**Consignes:**
A – Énumère les disciplines que Diane Ranville déclare avoir étudiées en plus de son master en édition, d'après l'entretien avec Diane Ranville.
B – Extrais sans modification de l'entretien avec Diane Ranville le passage commençant par « Webtoon Actu (WA) » et allant jusqu'à « première promo ! ».
C – Prolonge l'entretien avec Diane Ranville sur le métier de productrice de webtoon à partir de sa dernière phrase.

**Article:**

Aujourd’hui, dans le cadre de notre dossier autour de la Webtoon Academy, nous rencontrons Diane Ranville, productrice webtoon pour Média-Participations.
Webtoon Actu (WA) : Bonjour Diane, et merci d’avoir accepté cette rencontre.
Diane Ranville (DR) : Bonjour.

Diane Ranville, qui a gardé un oeil sur la webtoon academy tout le temps de formaation de la première promo !
WA : Tu as plusieurs casquettes : scénariste BD (papier et webtoon), tu contribues au développement de Wikipedia, tu es traductrice, également formatrice scénario et te voilà productrice de Webtoon pour Ellipse Studio et Ono (Groupe Média Participations), peux-tu nous parler de ton parcours ?
DR : À l’origine je suis formée aux métiers du livre, j’ai un master en édition à la Sorbonne et j’ai aussi étudié le cinéma, l’anglais et la littérature. J’avais toujours voulu écrire donc après mes études, je me suis lancée directement avec un groupe d’amis et ensemble nous avons créé un collectif de BD, « The Neb Studio », avec lequel on a publié plusieurs œuvres : albums papier, contributions à des séries (éditions Akileos et Ankama), et aussi des projets de BD numérique et de webtoon. En parallèle de cette activité d’autrice, j‘ai eu différents métiers, comme traductrice dans l’édition, prof de scénario, et effectivement j’ai aussi travaillé pour Wikipédia mais c’est une longue histoire ! Mon intérêt pour la BD numérique ne date pas d’hier, puisque j’avais écrit mon mémoire de master sur le sujet il y a maintenant dix ans, et que je n’ai jamais cessé de m’intéresser au sujet depuis. Quand j’ai vu ce poste de productrice webtoon, je me suis dit que c’était fait pour moi, alors j’ai candidaté et me voilà !
WA : Qu’est-ce qu’une productrice de webtoon en France ?
DR : Mon poste est un peu particulier pour l’instant car je travaille sur pas mal de projets-pilote. Mais classiquement, un producteur ou éditeur de webtoon c’est une personne qui repère des projets et qui suit des auteurs dans leur création, jusqu’à la publication. C’est similaire au métier d’éditeur, avec la particularité qu’on aide des auteurs à maîtriser ce format particulier qu’est le webtoon avec ses spécificités : la forme verticale, qui fait que les techniques de storyboard sont différentes d’une BD classique, et aussi la sérialité, qui oblige à structurer la narration en une multitude d’épisodes courts, avec des cliffhangers très réguliers. En terme de dramaturgie, on aide les auteurs à rythmer leur récit en suivant ce principe. Ça, c’est pour le métier d’éditeur/producteur de webtoon en général.

Entrées enregistrées:

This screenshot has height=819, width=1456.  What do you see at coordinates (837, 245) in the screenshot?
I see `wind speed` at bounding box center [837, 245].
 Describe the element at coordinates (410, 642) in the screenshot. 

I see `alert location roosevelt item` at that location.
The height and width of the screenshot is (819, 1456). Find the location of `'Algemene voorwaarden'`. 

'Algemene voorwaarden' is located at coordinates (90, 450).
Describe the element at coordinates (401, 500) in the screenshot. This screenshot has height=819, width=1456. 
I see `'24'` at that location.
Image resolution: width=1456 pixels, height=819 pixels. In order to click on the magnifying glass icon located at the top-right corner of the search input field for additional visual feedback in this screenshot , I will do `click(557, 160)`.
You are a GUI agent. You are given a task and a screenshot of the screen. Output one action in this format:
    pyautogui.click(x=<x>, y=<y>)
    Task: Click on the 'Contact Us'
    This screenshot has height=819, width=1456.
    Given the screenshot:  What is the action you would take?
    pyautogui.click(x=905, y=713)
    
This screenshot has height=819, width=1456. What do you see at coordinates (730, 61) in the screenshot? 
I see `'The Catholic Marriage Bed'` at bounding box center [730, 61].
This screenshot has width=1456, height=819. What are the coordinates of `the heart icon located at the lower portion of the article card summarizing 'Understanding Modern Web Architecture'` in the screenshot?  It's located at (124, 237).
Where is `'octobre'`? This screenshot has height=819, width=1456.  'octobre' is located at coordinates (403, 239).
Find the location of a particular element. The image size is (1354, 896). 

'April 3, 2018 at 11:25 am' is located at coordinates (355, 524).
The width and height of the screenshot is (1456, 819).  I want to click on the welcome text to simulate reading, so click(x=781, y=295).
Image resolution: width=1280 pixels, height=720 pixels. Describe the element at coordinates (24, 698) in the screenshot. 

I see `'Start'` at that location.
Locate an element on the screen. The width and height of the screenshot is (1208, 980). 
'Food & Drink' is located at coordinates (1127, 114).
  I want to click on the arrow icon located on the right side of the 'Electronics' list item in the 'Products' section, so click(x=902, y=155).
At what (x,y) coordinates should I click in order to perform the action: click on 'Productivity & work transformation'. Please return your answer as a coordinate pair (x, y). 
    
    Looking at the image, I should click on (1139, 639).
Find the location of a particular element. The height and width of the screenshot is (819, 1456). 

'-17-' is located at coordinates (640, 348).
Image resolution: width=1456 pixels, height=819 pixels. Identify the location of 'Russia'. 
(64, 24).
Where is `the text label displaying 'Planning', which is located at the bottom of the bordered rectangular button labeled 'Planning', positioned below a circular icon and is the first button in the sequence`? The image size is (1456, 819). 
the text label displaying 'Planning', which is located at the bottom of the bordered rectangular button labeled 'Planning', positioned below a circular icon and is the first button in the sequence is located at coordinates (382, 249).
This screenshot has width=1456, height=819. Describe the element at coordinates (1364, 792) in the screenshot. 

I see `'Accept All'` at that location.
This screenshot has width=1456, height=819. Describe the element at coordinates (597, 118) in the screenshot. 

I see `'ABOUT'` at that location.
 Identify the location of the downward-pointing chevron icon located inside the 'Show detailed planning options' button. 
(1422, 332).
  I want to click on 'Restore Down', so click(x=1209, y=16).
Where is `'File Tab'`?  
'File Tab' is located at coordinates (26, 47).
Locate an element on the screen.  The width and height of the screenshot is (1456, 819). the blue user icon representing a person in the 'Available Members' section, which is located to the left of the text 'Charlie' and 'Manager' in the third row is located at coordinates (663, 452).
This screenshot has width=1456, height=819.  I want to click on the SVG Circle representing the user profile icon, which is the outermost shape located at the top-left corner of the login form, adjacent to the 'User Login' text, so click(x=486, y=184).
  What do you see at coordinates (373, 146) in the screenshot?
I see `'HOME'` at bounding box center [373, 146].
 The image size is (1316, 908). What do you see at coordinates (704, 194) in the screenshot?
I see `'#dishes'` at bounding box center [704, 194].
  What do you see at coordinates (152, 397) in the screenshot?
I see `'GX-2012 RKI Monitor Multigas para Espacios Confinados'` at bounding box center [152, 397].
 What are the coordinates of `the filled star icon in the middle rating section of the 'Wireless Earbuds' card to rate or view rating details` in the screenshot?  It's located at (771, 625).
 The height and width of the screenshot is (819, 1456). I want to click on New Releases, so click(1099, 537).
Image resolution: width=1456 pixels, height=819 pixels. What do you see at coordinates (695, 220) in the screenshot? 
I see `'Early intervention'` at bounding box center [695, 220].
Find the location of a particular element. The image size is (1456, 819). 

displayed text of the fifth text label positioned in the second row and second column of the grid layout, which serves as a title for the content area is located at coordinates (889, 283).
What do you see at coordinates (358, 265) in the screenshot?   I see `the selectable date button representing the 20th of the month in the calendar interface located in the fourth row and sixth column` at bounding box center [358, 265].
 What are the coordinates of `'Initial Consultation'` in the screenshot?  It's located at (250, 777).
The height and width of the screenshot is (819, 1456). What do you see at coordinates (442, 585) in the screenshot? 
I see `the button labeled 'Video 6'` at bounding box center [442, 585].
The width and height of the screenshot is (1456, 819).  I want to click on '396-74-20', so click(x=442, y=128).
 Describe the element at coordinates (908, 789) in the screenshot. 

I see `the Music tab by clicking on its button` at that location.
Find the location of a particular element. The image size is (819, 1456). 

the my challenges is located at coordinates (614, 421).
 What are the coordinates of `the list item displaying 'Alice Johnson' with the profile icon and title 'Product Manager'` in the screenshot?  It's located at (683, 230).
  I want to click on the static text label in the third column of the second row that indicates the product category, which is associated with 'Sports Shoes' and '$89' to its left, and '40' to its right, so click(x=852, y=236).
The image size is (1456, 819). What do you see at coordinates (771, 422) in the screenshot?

**Réponses:**
A – Le cinéma, l'anglais et la littérature.

B –
Webtoon Actu (WA) : Bonjour Diane, et merci d’avoir accepté cette rencontre.
Diane Ranville (DR) : Bonjour.

Diane Ranville, qui a gardé un oeil sur la webtoon academy tout le temps de formaation de la première promo !

C –
Après, il y a le suivi de production, qui présente des aspects plus techniques. Chez Média Participations, nous expérimentons des logiques de création en studio, pour que tout ne repose pas sur les épaules d’une seule autrice ou d’un seul auteur, et aussi pour raccourcir les temps de production grâce à la collaboration de plusieurs artistes. C’est là que le terme de « producteur » prend son sens, car on entre dans un suivi de production avec un « workflow » comme on dit, c’est-à-dire une véritable chaîne de production où les fichiers passent de main en main et où il faut superviser l’articulation entre les différents membres de l’équipe. Beaucoup d’artistes organisent déjà ce type de fonctionnement en embauchant des assistants ou des assistantes. L’idée est de leur faciliter la tâche en prenant en charge les aspects logistiques.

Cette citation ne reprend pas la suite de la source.